Through performance and film I focus on scenes of human interaction, creating and staging moments in time where reality slips and is suspended due to re arrangement of people placed out of context. Most of my work is calling upon memory and the disturbance of recollection.

I am interested in how performance and the everyday are documented, blurring the lines between fiction and reality, the diary entry, the moment, and writing/recording the past. Levi-Strauss, for example, writes about a sunset as it is happening and presents this text next to, and in association with, retrospective passages about events in his past. Like this combination of instant and reminiscent, I intend to create a nostalgic, quasi-mystical perspective (on time) in this writing. Text from these books and text used as titles for work became another focus. A satellite piece which plays on fiction and temporality, elements requiring time and alluding to the real and the virtual at once. Simultaneously prolonging the memory of the event being depicted.
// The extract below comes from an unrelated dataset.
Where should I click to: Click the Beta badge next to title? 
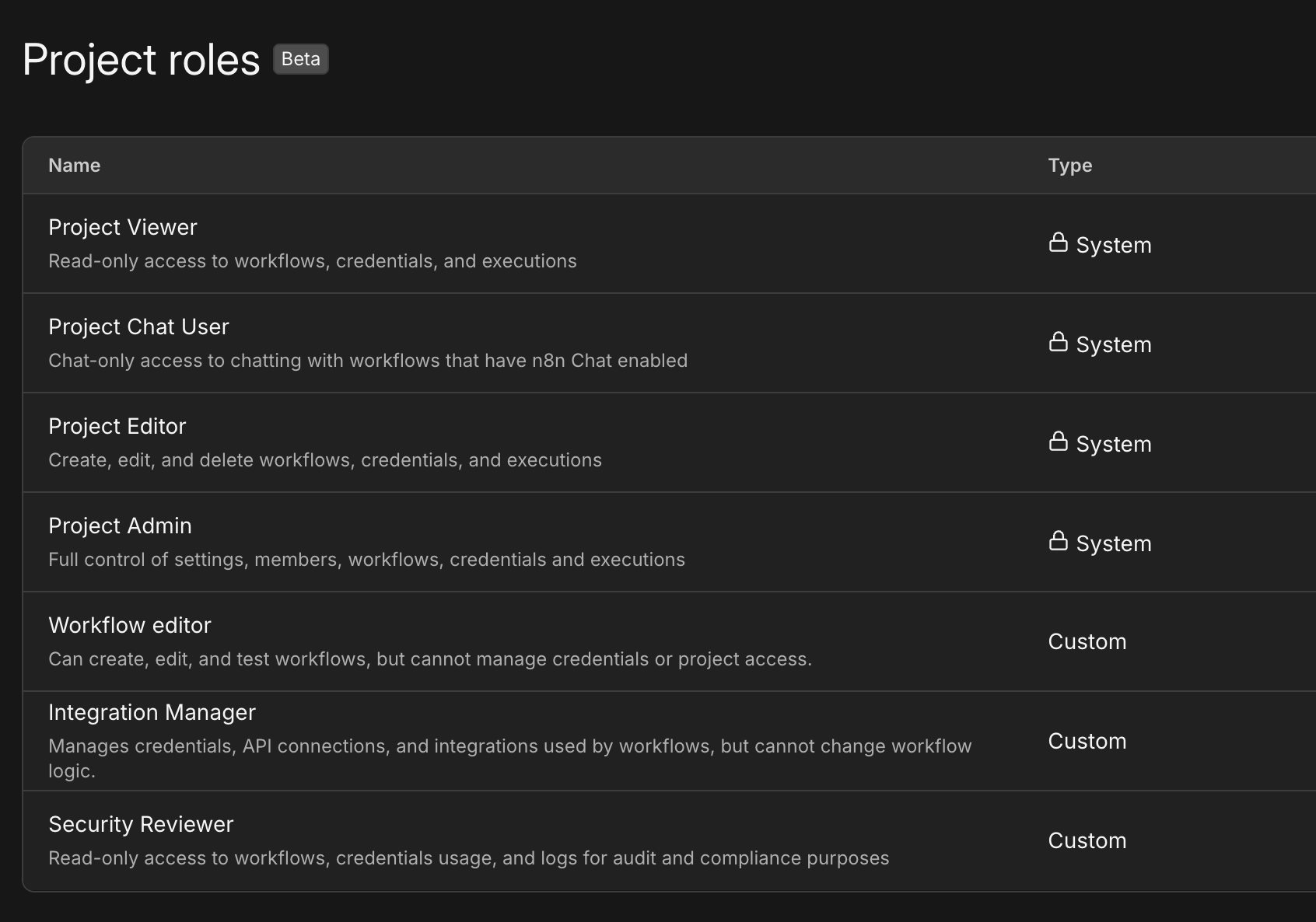coord(300,59)
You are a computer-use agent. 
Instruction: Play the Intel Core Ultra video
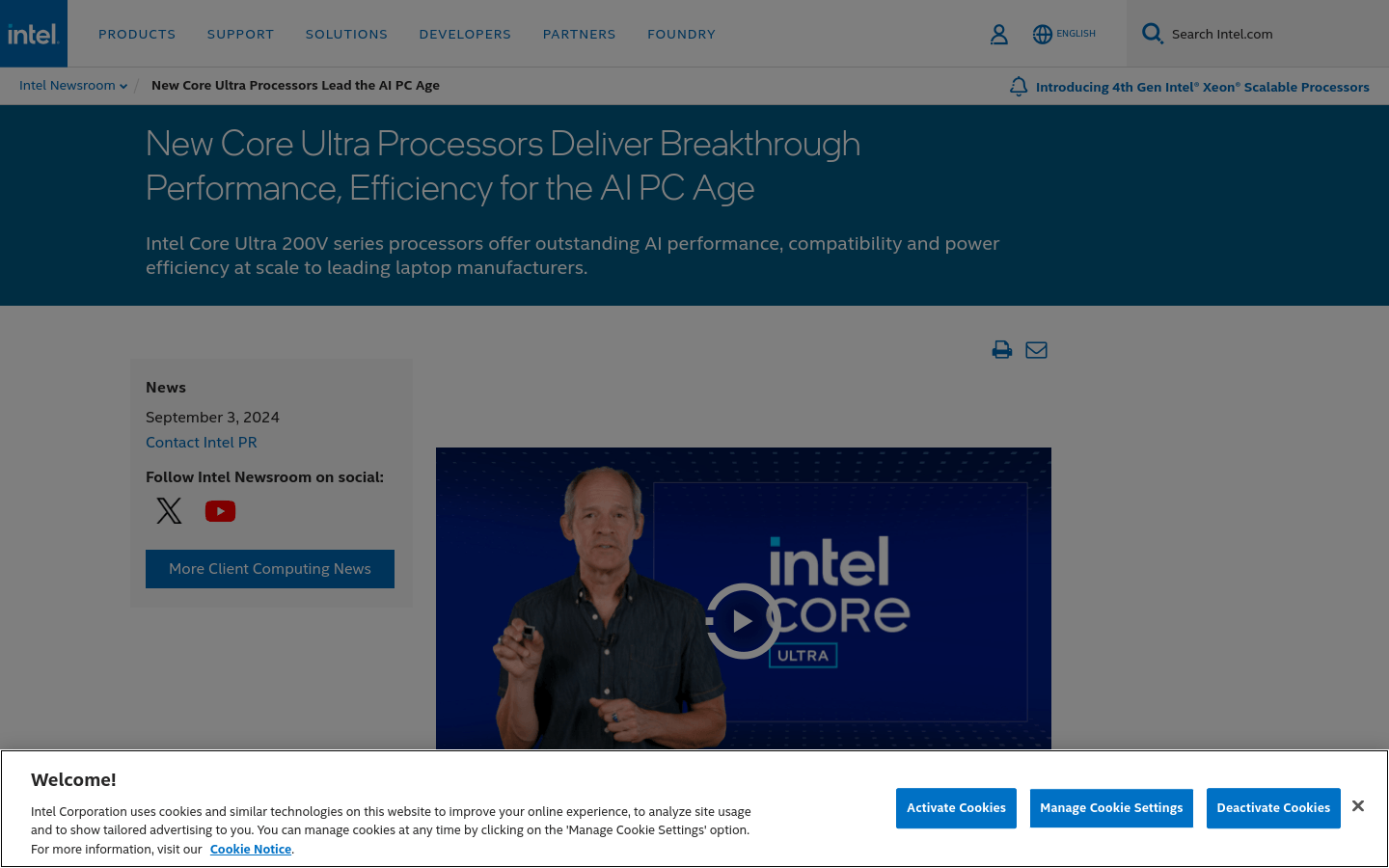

My previous film work explored remembered fictions. Taking a character and (re) filming, re visiting them, interviewing them, molding and attempting to 'real-ize' a fictional persona, these same slips in reality happening, but within a discourse of fantasy and resulted in ephemeral performances and film works. This allows me to adopt distance from the physicality of the work, leaving it open and addressing the role of the artist as the organizer, viewer and author.

In recent work I am using animated characters in ‘idle’ poses next to real footage of a space, asking questions about our perceptions of what happens in the particular space and how, when you use a virtual character as an ‘actor’, you are in complete control of his, her movements and can map out the exact and endless interaction that you want. My interest resides in spaces activated by people in a particular way, hotels, theaters, golf courses and science labs for example. The real gives way to the fictional and informs the virtual space, but the virtual space doesn’t give back to the real space thus preventing or prolonging any point of resolution.

As viewers we associate with virtual characters/avatars, as they are empty. They are a dream and a ghost, even when in front of you.

‘Before’, my degree show work, is about the rehearsal, and preparation for an oncoming event. Limbering up for the possibility of a stage entrance that may never come and perhaps creating a feeling of melancholic desperation. I am trying to create an endless waiting for, freezing and looping of time in the ‘pre’ period, trapped and cyclic, the work never reaches a point of beginning or end. A two screen DVD projection, with a practice jazz drum sound piece, loop in an endless condition. Like a game played over and over, the joy is in the working out.